Wolf is a 2021 Indian Malayalam-language mystery thriller film directed by Shaji Azeez based on the short story Chennaya by G.R. Indugopan. It was released on 18 April 2021 at the same time through Zee Keralam and Zee5 application.

Plot
Sanjay is on the way to see his fiancée, Asha, hoping to surprise her. When she opens the door, she is surprised and visibly agitated too.
Asha has a conservative mother who is not home at the moment, and Asha worries that Sanjay's presence at this hour will turn her into gossip fodder. Besides, Asha sees Sanjay's short-temper and rude manners even to his close female friends as good enough reasons for not wanting him as her better half. She expresses her concerns about spending the rest of her life with him. He gets increasingly irritated and is desperate to convince Asha that he wouldn't be this way after their wedding. To make matters worse, the prime minister announces the covid lockdown on the same night. Her mother won't get home on time, and since Sanjay's residence is hours away, the cops stationed outside her home forbid him from travelling. Sanjay spends the night at Asha'a place.
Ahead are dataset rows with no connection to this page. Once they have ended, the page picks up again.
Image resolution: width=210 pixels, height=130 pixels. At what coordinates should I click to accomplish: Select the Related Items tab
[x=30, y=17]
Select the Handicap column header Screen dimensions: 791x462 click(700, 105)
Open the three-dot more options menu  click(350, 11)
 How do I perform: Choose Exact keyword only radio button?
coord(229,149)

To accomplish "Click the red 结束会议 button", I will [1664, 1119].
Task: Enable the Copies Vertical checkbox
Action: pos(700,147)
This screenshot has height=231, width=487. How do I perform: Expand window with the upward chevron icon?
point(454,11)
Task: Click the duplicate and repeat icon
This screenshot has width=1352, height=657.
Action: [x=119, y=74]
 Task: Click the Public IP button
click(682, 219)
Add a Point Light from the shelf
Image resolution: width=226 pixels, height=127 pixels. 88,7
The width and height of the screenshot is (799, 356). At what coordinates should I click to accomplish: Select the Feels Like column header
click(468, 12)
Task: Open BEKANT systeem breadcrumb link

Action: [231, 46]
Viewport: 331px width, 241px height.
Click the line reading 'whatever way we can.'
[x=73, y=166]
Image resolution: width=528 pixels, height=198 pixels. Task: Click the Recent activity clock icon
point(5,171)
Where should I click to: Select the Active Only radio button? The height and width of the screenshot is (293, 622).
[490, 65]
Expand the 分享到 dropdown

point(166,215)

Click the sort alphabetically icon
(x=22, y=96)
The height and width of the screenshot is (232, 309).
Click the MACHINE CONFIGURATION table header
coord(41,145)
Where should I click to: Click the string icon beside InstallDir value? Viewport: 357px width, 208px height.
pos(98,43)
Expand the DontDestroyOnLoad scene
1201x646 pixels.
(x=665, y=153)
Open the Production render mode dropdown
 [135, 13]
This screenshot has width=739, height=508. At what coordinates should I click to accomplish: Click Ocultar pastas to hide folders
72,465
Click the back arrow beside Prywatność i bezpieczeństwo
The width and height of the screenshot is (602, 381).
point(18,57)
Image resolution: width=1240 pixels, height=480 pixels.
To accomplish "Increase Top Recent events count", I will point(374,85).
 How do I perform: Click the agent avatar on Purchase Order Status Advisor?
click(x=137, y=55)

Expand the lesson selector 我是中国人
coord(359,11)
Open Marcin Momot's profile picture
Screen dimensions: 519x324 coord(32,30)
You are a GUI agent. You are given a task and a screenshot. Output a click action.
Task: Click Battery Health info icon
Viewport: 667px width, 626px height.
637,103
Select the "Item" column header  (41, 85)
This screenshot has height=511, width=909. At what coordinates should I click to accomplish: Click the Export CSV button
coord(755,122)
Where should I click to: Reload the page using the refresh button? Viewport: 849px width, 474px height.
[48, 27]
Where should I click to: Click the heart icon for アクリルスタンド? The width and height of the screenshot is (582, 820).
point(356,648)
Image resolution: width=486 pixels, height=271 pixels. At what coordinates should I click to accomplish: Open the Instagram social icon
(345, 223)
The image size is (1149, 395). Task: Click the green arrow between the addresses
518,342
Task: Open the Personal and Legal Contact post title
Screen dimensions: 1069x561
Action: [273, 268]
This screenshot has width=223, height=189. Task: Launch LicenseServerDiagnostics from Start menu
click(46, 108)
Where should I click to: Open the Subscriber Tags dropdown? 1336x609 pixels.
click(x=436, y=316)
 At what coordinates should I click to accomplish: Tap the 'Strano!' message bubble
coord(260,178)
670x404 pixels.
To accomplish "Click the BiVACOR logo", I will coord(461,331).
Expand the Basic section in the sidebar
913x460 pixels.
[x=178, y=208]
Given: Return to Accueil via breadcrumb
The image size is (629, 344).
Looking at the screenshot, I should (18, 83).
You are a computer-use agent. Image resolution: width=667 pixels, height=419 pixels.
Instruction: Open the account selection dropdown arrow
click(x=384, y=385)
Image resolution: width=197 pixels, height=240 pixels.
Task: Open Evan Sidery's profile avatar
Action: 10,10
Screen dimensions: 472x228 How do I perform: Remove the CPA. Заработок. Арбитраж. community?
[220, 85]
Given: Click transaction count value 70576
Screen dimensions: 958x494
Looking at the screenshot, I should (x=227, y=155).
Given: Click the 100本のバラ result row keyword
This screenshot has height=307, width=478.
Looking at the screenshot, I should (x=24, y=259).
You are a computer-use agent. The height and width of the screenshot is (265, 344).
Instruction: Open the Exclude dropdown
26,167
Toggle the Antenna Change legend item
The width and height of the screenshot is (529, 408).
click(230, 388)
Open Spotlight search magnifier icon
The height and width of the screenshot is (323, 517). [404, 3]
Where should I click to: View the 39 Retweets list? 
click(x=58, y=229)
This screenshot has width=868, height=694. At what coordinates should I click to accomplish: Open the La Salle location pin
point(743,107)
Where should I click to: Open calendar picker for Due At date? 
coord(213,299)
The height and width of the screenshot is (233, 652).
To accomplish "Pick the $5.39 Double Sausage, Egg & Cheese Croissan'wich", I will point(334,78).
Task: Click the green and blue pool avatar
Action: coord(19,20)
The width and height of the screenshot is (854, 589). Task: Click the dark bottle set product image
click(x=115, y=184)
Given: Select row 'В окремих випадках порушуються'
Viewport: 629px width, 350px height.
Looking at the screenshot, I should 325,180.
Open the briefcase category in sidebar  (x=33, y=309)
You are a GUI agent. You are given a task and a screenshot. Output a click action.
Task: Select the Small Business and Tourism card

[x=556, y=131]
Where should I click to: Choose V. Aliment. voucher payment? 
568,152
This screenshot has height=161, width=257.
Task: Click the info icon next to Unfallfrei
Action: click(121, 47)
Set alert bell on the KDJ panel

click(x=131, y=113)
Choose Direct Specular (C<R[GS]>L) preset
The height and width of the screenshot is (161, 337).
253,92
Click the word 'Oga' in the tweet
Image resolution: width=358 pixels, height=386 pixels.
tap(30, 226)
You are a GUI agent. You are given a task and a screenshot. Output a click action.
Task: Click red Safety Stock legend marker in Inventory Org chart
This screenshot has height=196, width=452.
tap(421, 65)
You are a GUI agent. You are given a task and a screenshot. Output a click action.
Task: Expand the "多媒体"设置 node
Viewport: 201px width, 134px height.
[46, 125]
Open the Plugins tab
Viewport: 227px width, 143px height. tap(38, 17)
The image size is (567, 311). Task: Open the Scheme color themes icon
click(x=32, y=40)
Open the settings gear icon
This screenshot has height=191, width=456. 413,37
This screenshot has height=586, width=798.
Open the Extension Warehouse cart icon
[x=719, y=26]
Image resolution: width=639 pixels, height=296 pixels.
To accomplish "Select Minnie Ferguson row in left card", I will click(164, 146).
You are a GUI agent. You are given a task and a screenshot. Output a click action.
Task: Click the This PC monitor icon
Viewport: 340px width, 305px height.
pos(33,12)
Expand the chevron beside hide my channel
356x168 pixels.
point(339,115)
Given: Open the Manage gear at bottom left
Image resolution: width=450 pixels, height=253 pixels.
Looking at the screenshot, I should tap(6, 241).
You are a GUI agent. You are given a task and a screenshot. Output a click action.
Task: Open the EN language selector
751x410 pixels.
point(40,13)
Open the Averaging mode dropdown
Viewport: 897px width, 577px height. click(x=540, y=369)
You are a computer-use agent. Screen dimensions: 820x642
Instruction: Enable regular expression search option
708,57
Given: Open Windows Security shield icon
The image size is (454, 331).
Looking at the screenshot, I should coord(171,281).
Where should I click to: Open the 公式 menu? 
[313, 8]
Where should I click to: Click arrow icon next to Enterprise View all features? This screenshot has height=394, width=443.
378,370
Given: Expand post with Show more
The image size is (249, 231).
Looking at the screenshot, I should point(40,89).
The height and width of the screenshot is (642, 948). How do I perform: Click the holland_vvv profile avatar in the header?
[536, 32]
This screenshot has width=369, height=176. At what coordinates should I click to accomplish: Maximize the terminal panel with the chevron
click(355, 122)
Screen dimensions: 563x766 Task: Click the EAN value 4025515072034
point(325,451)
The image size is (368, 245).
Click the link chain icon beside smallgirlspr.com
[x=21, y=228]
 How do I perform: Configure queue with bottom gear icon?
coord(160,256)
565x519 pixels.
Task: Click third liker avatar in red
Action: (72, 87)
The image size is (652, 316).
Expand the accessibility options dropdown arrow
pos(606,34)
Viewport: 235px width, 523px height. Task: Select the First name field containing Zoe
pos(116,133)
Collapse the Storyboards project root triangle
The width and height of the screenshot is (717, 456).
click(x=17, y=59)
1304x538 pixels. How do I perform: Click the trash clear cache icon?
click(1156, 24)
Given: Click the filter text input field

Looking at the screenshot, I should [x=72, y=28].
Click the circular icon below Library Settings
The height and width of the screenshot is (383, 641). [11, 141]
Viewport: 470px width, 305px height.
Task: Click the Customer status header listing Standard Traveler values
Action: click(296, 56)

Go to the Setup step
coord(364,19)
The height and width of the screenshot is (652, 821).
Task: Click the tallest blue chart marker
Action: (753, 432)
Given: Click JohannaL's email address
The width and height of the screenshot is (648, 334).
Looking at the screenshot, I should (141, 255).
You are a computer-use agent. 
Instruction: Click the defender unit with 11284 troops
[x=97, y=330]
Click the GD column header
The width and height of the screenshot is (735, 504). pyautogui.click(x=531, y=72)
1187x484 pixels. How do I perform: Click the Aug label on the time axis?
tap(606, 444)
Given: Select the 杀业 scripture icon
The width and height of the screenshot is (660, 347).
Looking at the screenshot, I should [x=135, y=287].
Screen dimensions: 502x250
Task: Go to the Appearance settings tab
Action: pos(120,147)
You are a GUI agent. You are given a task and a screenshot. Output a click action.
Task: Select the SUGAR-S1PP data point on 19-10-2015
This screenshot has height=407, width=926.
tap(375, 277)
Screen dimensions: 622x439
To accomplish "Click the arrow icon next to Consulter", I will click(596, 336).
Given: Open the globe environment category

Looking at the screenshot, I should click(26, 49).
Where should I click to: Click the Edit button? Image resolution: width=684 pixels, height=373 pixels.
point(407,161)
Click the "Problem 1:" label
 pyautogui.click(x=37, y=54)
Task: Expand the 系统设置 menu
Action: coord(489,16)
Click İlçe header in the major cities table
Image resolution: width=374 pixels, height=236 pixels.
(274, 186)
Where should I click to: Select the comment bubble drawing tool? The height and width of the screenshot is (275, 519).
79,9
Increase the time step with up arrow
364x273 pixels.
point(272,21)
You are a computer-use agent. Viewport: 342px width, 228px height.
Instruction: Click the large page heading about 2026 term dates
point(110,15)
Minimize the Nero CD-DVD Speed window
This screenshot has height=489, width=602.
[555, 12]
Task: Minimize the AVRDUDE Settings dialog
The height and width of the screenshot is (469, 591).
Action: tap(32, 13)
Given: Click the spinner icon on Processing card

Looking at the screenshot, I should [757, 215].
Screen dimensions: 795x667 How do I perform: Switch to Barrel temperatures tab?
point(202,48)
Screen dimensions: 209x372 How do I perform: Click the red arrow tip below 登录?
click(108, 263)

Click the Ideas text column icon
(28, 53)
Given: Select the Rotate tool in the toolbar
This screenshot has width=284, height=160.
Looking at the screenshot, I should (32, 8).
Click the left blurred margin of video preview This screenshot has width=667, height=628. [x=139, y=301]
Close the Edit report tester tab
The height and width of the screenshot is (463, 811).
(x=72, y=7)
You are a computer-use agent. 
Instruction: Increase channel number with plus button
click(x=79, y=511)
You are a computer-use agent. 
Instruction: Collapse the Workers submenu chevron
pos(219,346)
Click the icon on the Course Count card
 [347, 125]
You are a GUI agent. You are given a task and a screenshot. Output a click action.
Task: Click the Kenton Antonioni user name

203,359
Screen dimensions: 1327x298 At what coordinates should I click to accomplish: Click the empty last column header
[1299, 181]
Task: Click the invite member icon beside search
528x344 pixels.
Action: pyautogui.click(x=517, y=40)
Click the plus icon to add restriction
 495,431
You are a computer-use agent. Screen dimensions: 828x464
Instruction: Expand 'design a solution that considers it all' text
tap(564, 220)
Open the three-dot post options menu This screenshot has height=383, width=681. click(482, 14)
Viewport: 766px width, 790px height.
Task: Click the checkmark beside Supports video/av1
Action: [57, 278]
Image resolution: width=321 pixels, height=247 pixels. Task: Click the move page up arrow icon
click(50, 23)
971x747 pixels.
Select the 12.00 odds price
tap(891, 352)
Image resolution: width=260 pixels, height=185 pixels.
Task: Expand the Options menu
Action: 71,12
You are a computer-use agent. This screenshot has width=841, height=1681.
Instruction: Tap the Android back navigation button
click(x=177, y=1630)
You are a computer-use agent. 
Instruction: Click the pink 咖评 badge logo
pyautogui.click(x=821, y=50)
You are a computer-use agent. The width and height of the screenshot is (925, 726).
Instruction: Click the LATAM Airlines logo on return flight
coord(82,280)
Asha's mother is concerned that Sanjay is staying over the night. She pesters Asha to show her Asha's  room on a video call to verify that Asha keeps her distance from Sanjay. At midnight Sanjay hears weird noises, he inspects the living room to find nothing suspicious going on. In the morning, Asha prepares breakfast and again they hear a noise from upstairs. Worried Sanjay picks a stick from a store room and inspects upstairs without heeding Asha's requests. The noise came from a room on the second floor which Asha claims to be locked. Sanjay forces open the door and surprisingly finds a man who tries to smoke a cigarette. Sanjay questions the man and later that man reveals himself as Asha's lover. Asha and that man (Joe) were planning to elope the same night and to Asha's frustration Sanjay has turned up to ruin their plans.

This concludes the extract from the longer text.